Does this also apply if someone were to do the following: Receive encrypted transmission -> unencrypt it -> need to pass it on, so re-encrypt it and pass it on?

I would imagine that the paraphrasing wouldn't be necessary in this case because it isn't quite as useful to compare two encrypted versions of the text versus an encrypted version and an unencrypted version (also I feel like there is some risk of a game of 'telephone' in that the meaning would change bit by bit to the point of having a different meaning over time, even if not intentionally)

eszed 8 days ago | parent [-]

No. As explained in the SO answer, the worry is that the enemy will have been able to decrypt one or the other of your messages, at which point the identical underlying plaintext will help them crack the second cypher.

jameshart 8 days ago | parent [-]

‘Crack the cipher’ in this case most likely meaning: figure out the daily code word key you are using for that cipher.

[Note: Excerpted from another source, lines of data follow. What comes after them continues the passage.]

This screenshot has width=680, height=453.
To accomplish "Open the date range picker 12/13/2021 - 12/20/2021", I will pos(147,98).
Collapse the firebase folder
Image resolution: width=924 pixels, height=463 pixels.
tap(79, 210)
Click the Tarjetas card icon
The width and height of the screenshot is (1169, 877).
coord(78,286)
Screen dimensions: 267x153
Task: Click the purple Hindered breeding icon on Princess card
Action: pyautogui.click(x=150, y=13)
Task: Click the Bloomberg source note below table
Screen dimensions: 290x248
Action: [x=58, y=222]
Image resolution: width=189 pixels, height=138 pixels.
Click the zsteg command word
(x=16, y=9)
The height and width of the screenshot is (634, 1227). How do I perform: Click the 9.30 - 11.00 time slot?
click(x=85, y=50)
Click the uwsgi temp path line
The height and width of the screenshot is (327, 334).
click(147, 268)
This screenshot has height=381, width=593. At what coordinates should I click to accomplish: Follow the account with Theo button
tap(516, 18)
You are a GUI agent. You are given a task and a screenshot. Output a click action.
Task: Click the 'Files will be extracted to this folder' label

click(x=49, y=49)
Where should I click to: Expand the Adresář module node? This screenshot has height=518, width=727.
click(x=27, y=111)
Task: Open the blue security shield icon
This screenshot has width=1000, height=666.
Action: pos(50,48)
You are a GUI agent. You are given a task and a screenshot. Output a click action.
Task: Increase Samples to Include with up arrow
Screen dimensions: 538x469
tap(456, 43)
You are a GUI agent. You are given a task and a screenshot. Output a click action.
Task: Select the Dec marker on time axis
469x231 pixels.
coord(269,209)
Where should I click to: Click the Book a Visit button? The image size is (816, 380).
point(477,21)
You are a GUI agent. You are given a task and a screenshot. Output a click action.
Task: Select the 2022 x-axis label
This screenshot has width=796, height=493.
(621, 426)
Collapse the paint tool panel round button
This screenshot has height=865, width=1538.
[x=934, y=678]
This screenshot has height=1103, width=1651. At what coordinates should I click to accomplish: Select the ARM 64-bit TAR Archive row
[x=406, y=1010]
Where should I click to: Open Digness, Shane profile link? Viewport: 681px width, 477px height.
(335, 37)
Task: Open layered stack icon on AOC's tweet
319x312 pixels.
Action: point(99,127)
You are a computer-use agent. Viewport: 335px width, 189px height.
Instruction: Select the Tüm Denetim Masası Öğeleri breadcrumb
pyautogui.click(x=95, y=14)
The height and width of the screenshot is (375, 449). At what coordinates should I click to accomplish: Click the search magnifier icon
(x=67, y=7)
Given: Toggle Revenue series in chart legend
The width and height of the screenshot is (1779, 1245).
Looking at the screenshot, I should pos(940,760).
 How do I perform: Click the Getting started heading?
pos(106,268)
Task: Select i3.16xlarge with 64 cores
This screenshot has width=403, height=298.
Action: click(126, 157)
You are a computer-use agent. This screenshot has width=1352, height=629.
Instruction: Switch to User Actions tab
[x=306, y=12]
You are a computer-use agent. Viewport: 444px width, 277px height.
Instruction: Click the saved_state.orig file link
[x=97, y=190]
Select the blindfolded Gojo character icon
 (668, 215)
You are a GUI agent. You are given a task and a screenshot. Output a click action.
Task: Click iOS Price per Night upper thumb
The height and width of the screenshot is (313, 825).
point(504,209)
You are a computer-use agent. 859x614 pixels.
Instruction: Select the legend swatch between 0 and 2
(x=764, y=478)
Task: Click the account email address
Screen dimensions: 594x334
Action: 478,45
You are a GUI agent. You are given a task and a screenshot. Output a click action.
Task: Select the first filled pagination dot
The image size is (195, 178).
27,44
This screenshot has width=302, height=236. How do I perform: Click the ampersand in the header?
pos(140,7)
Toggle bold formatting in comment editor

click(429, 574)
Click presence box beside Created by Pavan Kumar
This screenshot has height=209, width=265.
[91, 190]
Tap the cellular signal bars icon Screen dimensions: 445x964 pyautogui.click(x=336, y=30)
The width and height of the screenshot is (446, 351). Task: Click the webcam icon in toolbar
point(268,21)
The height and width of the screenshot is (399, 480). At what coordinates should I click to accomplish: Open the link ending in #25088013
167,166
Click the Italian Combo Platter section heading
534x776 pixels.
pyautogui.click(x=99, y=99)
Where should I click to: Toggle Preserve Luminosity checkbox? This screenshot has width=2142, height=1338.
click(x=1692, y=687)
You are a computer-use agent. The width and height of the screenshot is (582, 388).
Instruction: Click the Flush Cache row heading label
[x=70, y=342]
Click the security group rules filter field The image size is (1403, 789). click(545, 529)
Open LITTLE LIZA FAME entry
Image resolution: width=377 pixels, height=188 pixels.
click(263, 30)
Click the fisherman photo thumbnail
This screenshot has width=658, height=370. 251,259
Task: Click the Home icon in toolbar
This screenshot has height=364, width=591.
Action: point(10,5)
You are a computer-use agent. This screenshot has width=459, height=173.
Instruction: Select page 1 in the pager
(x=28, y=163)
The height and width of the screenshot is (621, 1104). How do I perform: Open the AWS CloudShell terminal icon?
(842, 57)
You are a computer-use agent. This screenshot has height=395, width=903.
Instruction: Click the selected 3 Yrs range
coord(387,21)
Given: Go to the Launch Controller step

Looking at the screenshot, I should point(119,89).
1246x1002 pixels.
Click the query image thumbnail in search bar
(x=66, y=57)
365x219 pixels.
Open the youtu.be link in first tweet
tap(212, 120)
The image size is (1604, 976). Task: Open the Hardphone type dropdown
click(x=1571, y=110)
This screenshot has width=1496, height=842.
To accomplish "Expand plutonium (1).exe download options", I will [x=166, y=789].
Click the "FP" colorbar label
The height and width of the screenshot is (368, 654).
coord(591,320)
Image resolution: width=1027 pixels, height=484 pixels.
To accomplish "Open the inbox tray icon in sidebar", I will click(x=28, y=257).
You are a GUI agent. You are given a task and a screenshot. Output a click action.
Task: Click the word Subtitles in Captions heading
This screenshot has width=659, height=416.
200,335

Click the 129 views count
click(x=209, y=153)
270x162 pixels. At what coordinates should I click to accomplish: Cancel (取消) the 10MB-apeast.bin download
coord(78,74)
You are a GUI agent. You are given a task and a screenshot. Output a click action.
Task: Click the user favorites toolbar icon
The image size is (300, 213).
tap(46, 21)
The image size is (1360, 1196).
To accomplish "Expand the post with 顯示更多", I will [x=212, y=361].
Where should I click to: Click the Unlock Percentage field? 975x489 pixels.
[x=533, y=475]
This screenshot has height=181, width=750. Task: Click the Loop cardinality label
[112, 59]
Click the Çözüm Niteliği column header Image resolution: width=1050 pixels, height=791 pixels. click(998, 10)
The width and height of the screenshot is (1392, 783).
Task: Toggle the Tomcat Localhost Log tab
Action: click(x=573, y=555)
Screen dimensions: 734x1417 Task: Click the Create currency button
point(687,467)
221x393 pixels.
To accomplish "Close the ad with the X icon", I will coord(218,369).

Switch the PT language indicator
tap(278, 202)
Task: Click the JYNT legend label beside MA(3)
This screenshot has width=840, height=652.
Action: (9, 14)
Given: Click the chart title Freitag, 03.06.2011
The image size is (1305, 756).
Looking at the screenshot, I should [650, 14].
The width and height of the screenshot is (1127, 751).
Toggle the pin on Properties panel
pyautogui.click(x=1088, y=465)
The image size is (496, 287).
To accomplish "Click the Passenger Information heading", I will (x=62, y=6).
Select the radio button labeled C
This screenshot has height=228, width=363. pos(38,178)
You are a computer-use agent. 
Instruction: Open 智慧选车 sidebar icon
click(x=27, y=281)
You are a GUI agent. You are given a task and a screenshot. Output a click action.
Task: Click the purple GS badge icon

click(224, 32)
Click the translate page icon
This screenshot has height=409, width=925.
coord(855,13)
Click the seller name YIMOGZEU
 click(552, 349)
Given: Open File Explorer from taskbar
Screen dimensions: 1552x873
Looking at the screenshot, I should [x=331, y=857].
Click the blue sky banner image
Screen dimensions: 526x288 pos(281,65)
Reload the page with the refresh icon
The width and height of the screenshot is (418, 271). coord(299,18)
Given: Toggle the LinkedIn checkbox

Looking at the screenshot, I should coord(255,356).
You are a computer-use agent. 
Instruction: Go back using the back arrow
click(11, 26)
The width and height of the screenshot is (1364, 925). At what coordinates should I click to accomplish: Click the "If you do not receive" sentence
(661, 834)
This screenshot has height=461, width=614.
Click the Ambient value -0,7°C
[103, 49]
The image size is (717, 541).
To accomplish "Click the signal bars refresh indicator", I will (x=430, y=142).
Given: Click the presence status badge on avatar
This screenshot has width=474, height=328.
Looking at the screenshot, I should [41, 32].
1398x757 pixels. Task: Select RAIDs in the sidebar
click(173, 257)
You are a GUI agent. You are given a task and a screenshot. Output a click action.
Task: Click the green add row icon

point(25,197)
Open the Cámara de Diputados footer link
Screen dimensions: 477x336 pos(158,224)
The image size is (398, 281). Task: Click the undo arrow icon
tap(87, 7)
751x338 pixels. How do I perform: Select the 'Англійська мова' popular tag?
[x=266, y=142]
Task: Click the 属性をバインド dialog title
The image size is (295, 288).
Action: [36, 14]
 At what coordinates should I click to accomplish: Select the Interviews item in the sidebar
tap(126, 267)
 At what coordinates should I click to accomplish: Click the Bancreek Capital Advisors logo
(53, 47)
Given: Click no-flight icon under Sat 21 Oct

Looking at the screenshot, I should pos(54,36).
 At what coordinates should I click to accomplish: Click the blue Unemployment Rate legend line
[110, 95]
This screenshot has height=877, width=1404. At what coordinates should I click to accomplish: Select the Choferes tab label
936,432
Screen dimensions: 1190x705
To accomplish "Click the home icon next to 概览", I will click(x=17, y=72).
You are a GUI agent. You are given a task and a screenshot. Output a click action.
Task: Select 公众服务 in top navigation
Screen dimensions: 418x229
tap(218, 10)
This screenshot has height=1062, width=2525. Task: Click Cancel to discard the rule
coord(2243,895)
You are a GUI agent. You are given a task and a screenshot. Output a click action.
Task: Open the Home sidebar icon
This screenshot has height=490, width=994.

If they have already gained the ability to decrypt today’s messages from station A in cipher A, and can therefore recover the plaintext of those messages; if they then find a message of the same length sent from station B in cipher B they can guess that that might be the same message, reverse engineer the key and maybe then decrypt all the messages being sent from station B in cipher B today.

maxbond 8 days ago | parent [-]

Bletchley Park employed linguists alongside cryptographers, and the linguists would help permute the messages (substituting German words for common abbreviations, for example) to mount these sorts of attacks.